The development of the human brain is measured in millions of years. Ancestral human brains have had the capacity for language for at least hundreds of thousands of years. We would have only developed and retained that capacity in the context of environments and cultures that supported it. What if our brains developed an adaptive capacity to heal itself in the context of early human cultures that supported it? This may have happened in environmental and cultural contexts very different from our own. What if Dr. Shapiro simply rediscovered a healing pathway that was widely used in communal healing for ages before we fully outsourced the burden and responsibility of trauma entirely to the individual at some point in cultural evolution? The human brain evolves slowly over many tens of thousands of years, but cultures can change on a dime. Can we imagine early human cultures for whom individual trauma was understood as a collective wound and a communal problem? Can we imagine cultures who were deeply curious and attentive to internal experiences because the sacred was also somatic? Maybe those cultures had rituals of healing after rupturing events that involved open witnessing, deep somatic noticing, and some form of drumming or bilateral stimulation?
The mechanism or pathway of EMDR may be atavistic and what might have kept it hidden until a chance discovery in 1987 are our cultural attitudes about wounding, noticing, and the body. The more trauma work that I do, the more I realize that the same “modern” cultures that traumatize us also construct rugged obstacles to healing. These obstacles often present in the most culturally-saturated emotions of guilt, shame, blame, and responsibility.

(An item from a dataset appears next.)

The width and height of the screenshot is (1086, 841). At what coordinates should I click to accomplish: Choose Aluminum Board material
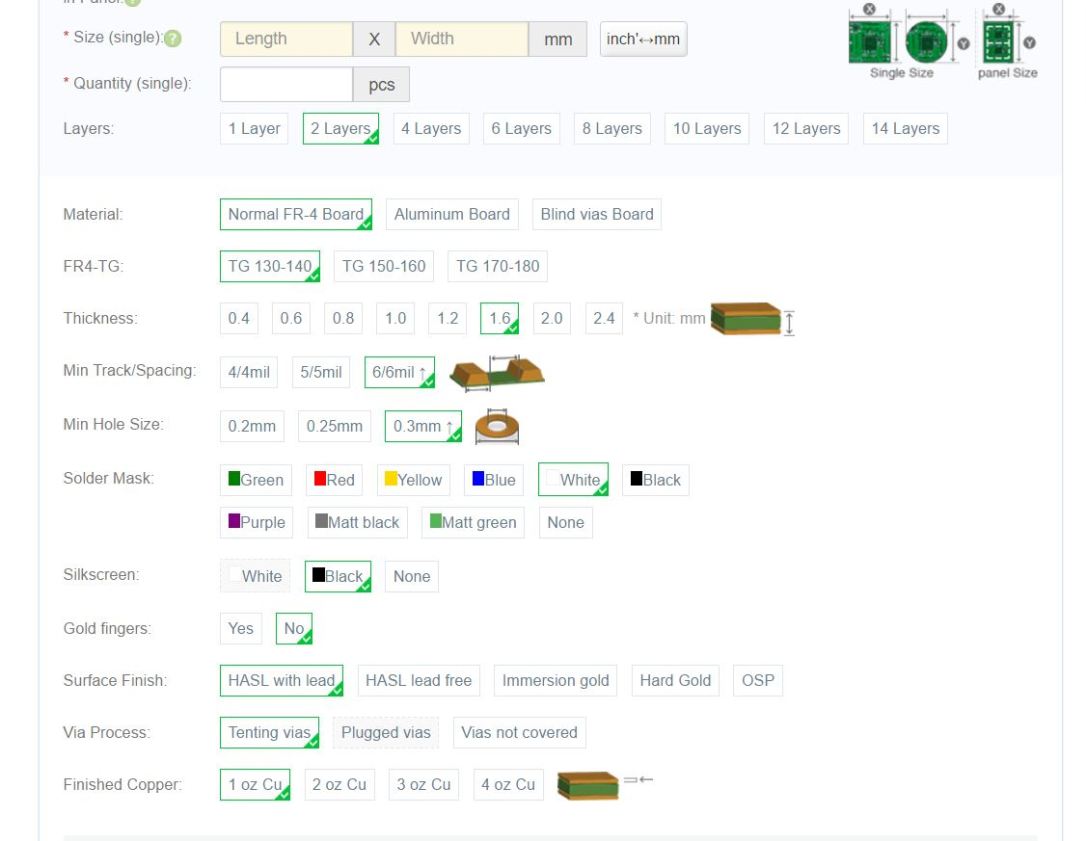(452, 214)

There is a pathway in the human brain that has been with us for an incredibly long time. In the right context it is easily accessible. This pathway can produce astonishing and rapid healing from the most awful things that humans do to each other. The worst of our wounds are communal. Maybe our healing was once also. When my client and I sit in a small room and I guide him toward this healing pathway, am I replicating rituals that happened over and over throughout human history? Am I sitting as proxy in this ritual for an attuned and supportive community? I love the idea that the human system has always had the means to rescue the self from the horrors of the past. In witnessing a lot of this healing, there is something about it that is central, beautiful, distantly familiar, deeply personal, and intensely communal. Surely–hopefully–we didn’t first ride this tricycle in 1987.